Task requirements.
1. In the forum thread about the Rockler coupon, what discount does the coupon give on power tools?
2. Continue the forum thread about the Rockler coupon from where it stops.

Text excerpt.
—————

# Rockler coupon for this Saturday 03MAR



## Brew (May 21, 2004)

Just got an E/M with coupons for 15% off almost everything, excluding power tools, Leigh jigs, gift cards & sale items and 10% off all power tools. Saturday only, all day. Might finally get me something to sharpen up my turning tools! 

Also got an E/M from Northern, they have a bunch of benchgrinders on sale with free shipping. They're all single speed. Free shipping on stands too if you don't have space to mount them on a benchtop.
http://www.northerntool.com/webapp/wcs/stores/servlet/CatDsp?No=0&storeId=6970&N=97+432
Jeff


----------



## HStewart (May 20, 2005)

Woodcrafters is also offering 10% on Saturday, March 3rd.


----------



## trodery (Sep 13, 2006)

—————

Records for finding displayed items:
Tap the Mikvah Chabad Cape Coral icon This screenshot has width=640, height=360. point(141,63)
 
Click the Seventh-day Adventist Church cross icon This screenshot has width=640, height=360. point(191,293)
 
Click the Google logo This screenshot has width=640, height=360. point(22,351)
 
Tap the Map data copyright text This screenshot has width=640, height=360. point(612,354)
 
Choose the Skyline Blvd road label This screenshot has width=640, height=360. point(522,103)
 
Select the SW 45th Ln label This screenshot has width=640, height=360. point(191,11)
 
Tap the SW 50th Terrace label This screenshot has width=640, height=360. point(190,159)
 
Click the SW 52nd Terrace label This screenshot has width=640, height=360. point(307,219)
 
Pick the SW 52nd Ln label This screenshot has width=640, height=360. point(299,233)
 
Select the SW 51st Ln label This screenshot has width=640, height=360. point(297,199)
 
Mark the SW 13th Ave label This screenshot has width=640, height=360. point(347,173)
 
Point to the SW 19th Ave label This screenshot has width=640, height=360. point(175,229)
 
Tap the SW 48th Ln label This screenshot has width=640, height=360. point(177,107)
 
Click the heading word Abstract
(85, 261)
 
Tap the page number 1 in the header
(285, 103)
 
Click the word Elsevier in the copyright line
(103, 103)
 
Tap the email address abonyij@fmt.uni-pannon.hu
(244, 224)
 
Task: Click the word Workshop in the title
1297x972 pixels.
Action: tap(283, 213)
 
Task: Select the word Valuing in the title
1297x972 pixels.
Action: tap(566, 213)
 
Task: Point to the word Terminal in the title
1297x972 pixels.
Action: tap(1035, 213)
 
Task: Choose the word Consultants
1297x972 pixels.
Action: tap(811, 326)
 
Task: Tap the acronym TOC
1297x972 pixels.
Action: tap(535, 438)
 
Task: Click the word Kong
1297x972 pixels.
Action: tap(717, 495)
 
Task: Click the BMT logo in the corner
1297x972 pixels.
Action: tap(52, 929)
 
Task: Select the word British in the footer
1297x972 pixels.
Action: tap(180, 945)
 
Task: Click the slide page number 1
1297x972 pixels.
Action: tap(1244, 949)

—————

Exercise answers.
1. 10% off all power tools.

2.
MAN! What a deal! To bad my wife is on her way over to Rockler to pick me up some stuff right now. When I bougth the bandsaw the other day they did not have the riser kit in stock, it came in today BUT Woodcraft had that riser kit for $20 cheaper so they are matching that price... I guess that is better than 15% off.


----------



## Slip (Jul 25, 2006)

Dang, like said earlier, Woodcraft is having 10% off Saturday and would have been a good time to get it or get a match from Rockler with 10% off also. Oh well, can't wait on everything. Much more to buy anyway, so go and buy more stuff. It is never ending now that you are hooked. Just can't get enough.


----------



## HStewart (May 20, 2005)

Woodcrafters also told me I could get 10% off in March because it is my birthday. So, if your birthday is in March, ask them. I go to my first class in the morning, so getting ready. Already bought some tools from ebay.


----------



## Hooked (Oct 15, 2004)

Got the same email Brew. May call for a drive up there in the morning except I want tools.....


----------



## Bobby (May 21, 2004)

Ok where is Rockler at in Houston. I tried to find it on my nav system today and it only showed one in Dallas and Arlington. None in Houston.


----------



## Brew (May 21, 2004)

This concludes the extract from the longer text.